- [Work order] Give the data again exactly, without images.

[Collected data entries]

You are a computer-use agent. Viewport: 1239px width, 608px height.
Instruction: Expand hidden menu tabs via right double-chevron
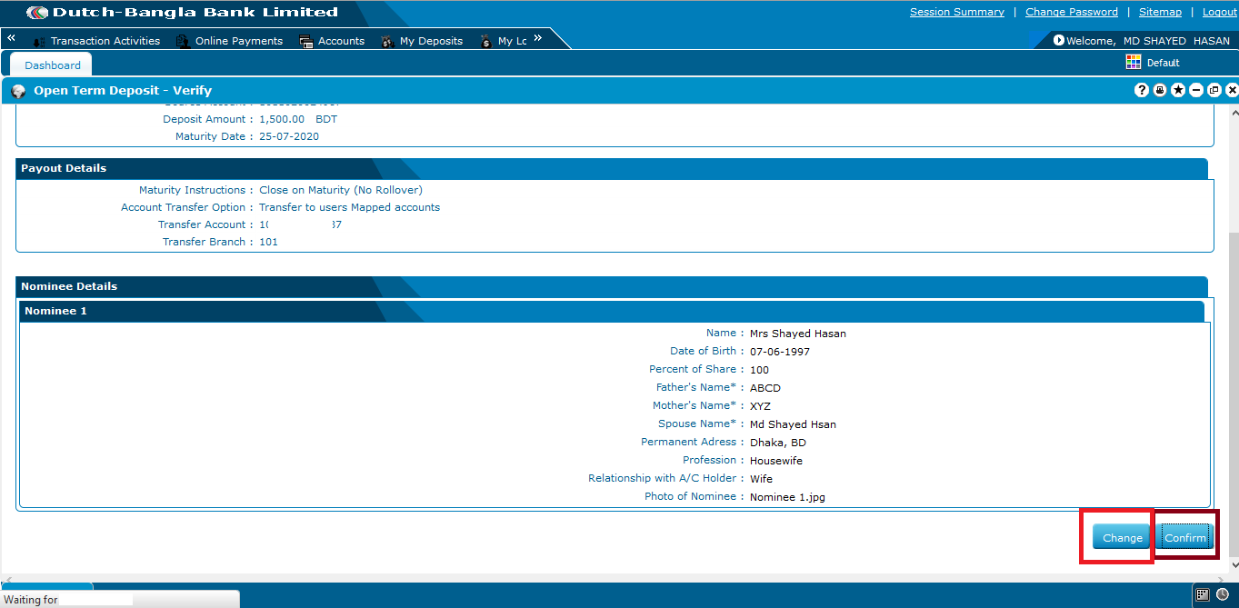point(536,38)

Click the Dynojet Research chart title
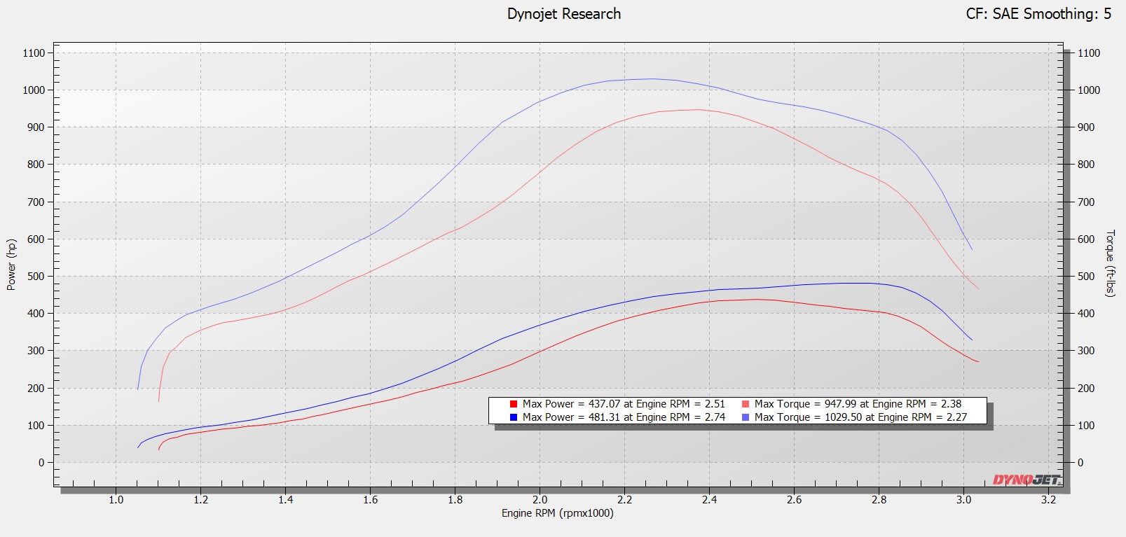(564, 14)
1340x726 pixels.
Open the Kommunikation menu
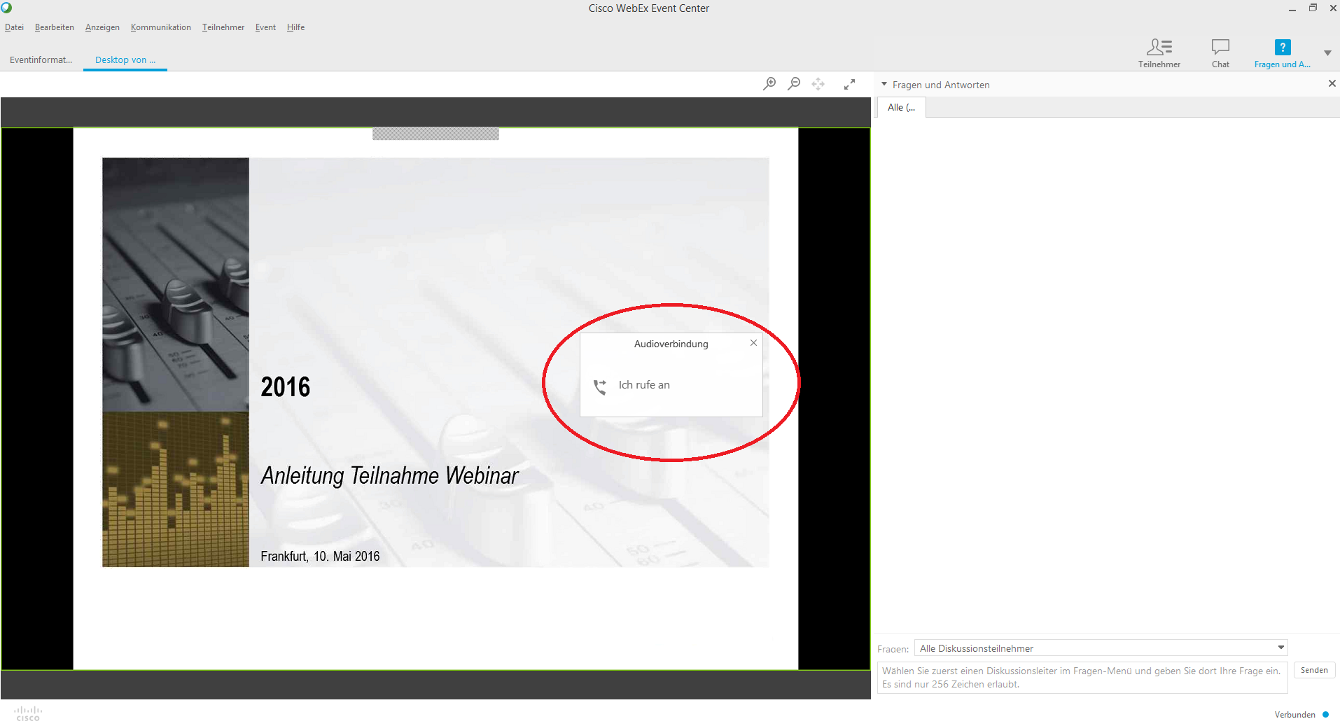(160, 27)
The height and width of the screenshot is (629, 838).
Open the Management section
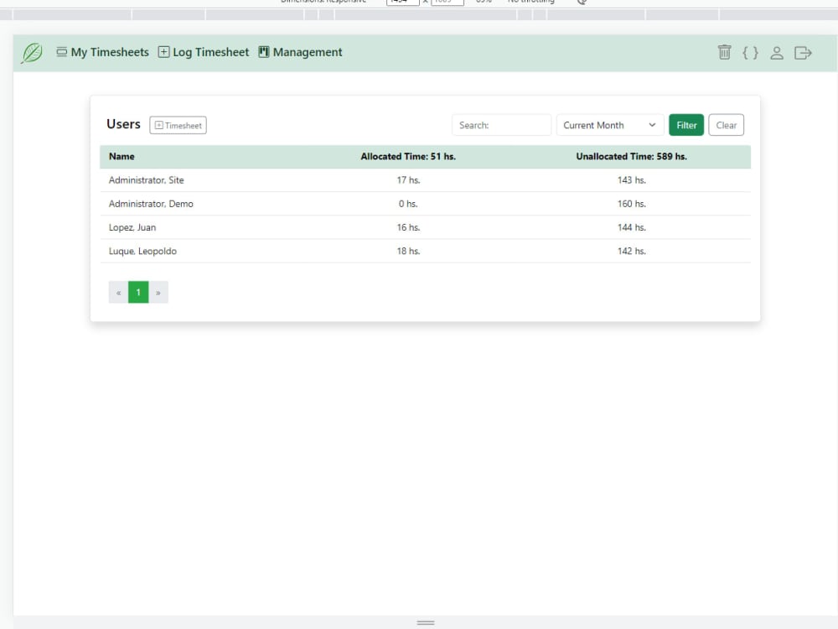click(306, 52)
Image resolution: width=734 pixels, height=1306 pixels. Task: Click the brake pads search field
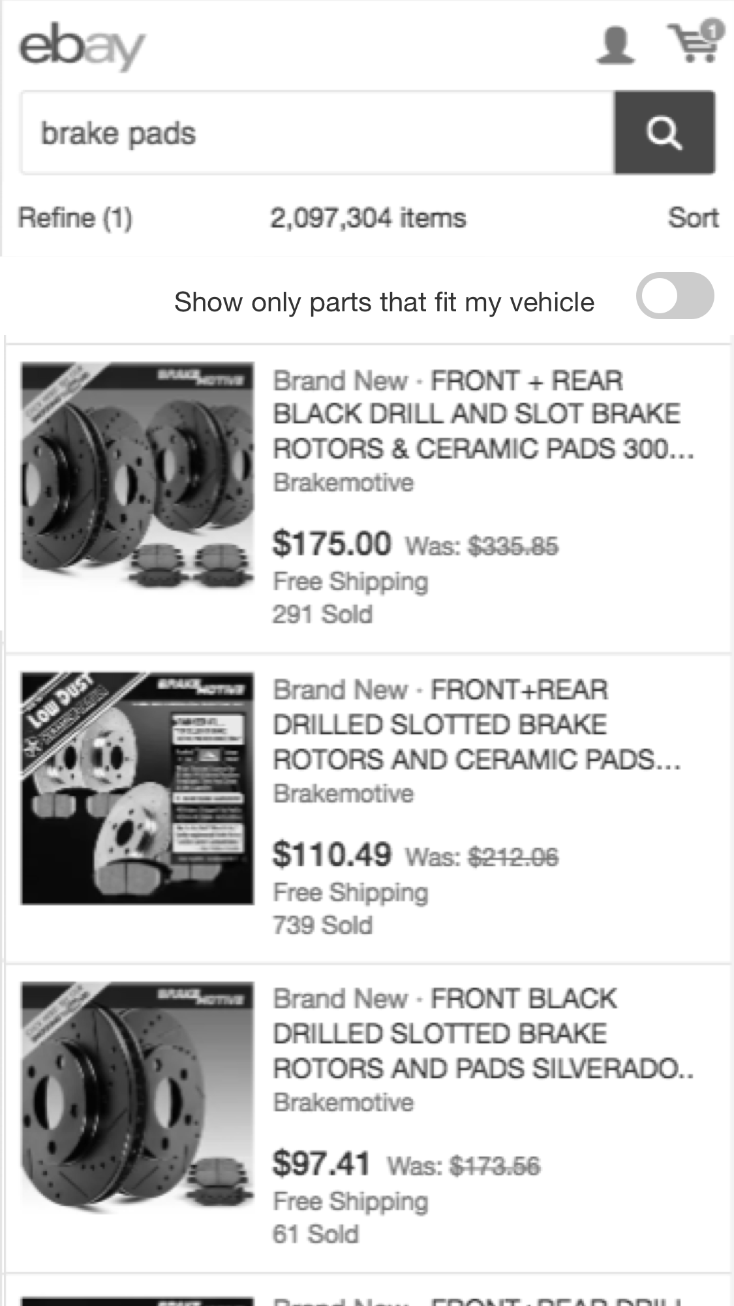coord(316,133)
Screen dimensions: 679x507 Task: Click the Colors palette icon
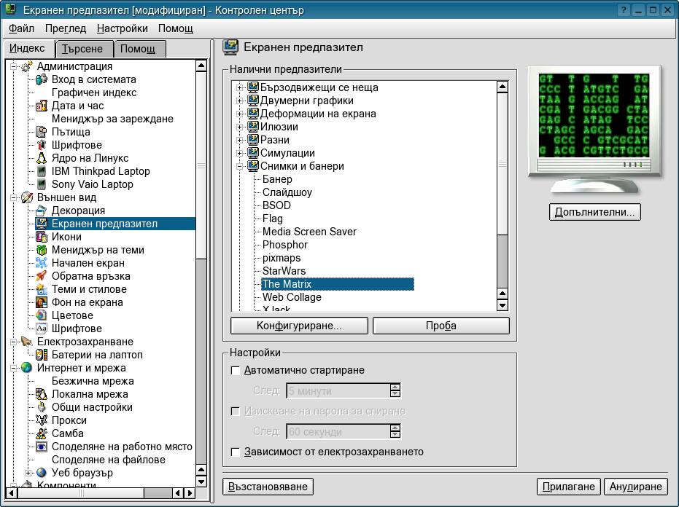pos(42,315)
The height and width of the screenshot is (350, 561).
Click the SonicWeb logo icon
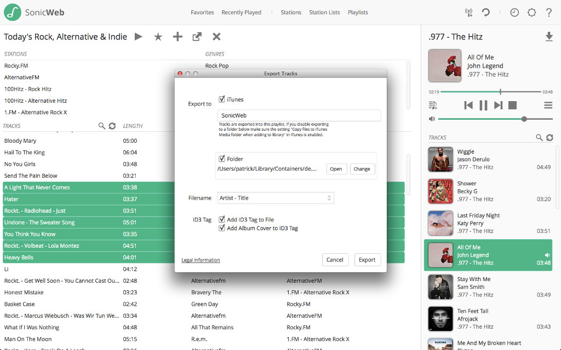[12, 12]
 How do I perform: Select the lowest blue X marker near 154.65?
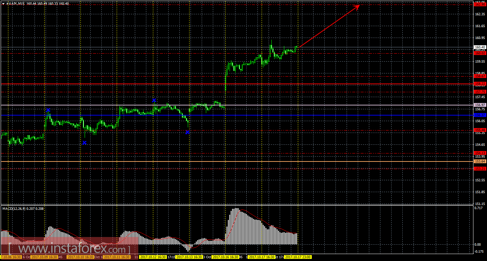click(x=84, y=143)
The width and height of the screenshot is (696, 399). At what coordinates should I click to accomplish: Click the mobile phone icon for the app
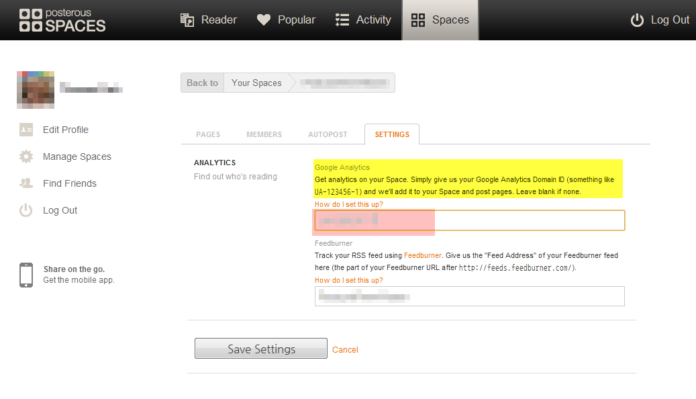click(x=26, y=274)
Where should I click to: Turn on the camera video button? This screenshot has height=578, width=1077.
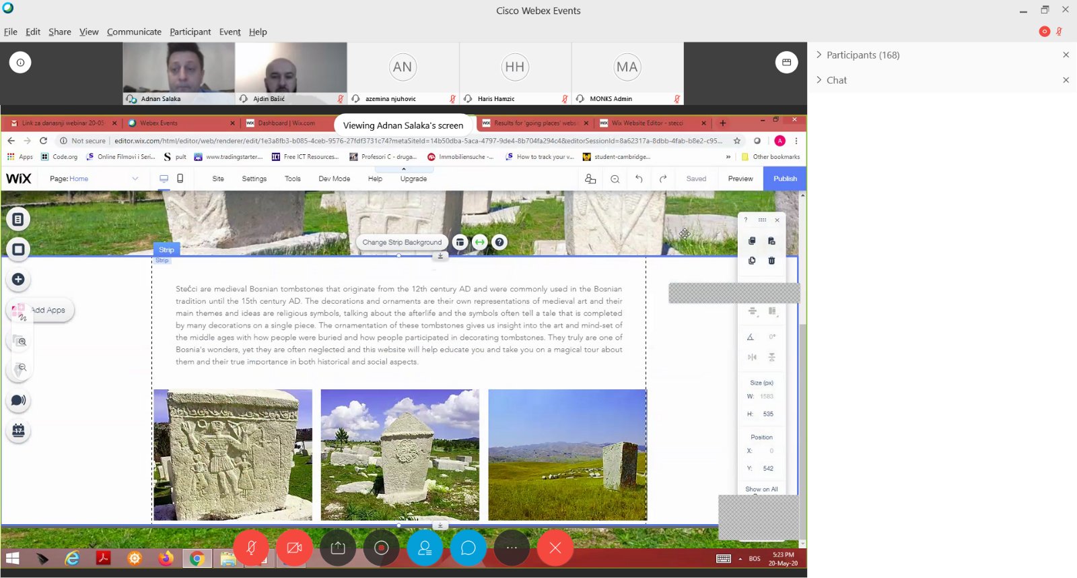click(x=294, y=548)

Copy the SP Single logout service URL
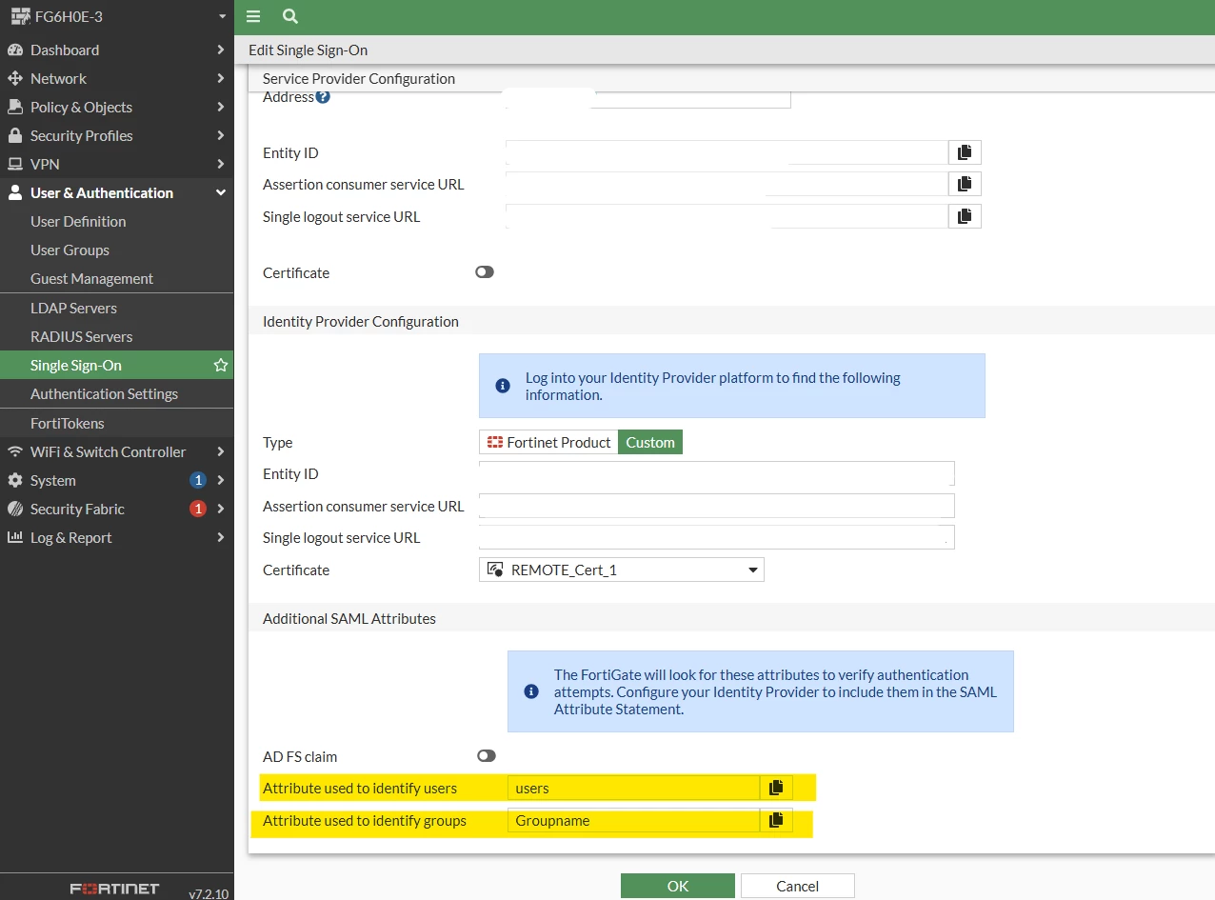[965, 216]
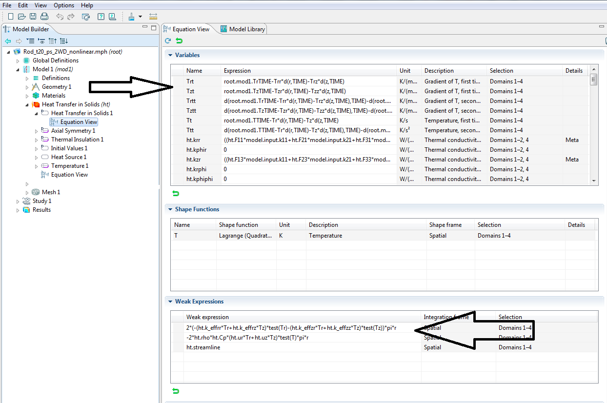
Task: Click the Redo arrow in the toolbar
Action: 71,17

- [Written answer]
You are a computer-use agent. Viewport: 1239px width, 608px height.
Instruction: Expand hidden menu tabs via right double-chevron
point(536,38)

Click the Dynojet Research chart title
(564, 14)
1340x726 pixels.
Open the Kommunikation menu
(160, 27)
The height and width of the screenshot is (629, 838).
Open the Management section
click(306, 52)
Image resolution: width=734 pixels, height=1306 pixels. Task: Click the brake pads search field
coord(316,133)
Screen dimensions: 679x507 Task: Click the Colors palette icon
pos(42,315)
The height and width of the screenshot is (350, 561).
Click the SonicWeb logo icon
[12, 12]
 How do I perform: Select the lowest blue X marker near 154.65?
click(x=84, y=143)
The width and height of the screenshot is (696, 399). At what coordinates should I click to accomplish: Click the mobile phone icon for the app
click(x=26, y=274)
Where should I click to: Turn on the camera video button? This screenshot has height=578, width=1077.
click(x=294, y=548)

Copy the SP Single logout service URL
[965, 216]
Task: Click the Redo arrow in the toolbar
Action: 71,17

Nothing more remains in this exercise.